Lines of data:
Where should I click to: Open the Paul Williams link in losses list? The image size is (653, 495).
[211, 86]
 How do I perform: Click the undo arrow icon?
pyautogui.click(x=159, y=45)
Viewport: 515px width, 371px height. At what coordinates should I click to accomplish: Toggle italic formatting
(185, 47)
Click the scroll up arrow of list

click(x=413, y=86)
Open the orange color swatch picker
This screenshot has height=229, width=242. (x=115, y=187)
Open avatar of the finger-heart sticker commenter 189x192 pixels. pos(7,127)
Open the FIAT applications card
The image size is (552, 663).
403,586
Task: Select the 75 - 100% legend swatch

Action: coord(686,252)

> [Short problem] Please count how many of the lines above contain the word "list" and reply with only the number.

> [Finished exercise] 2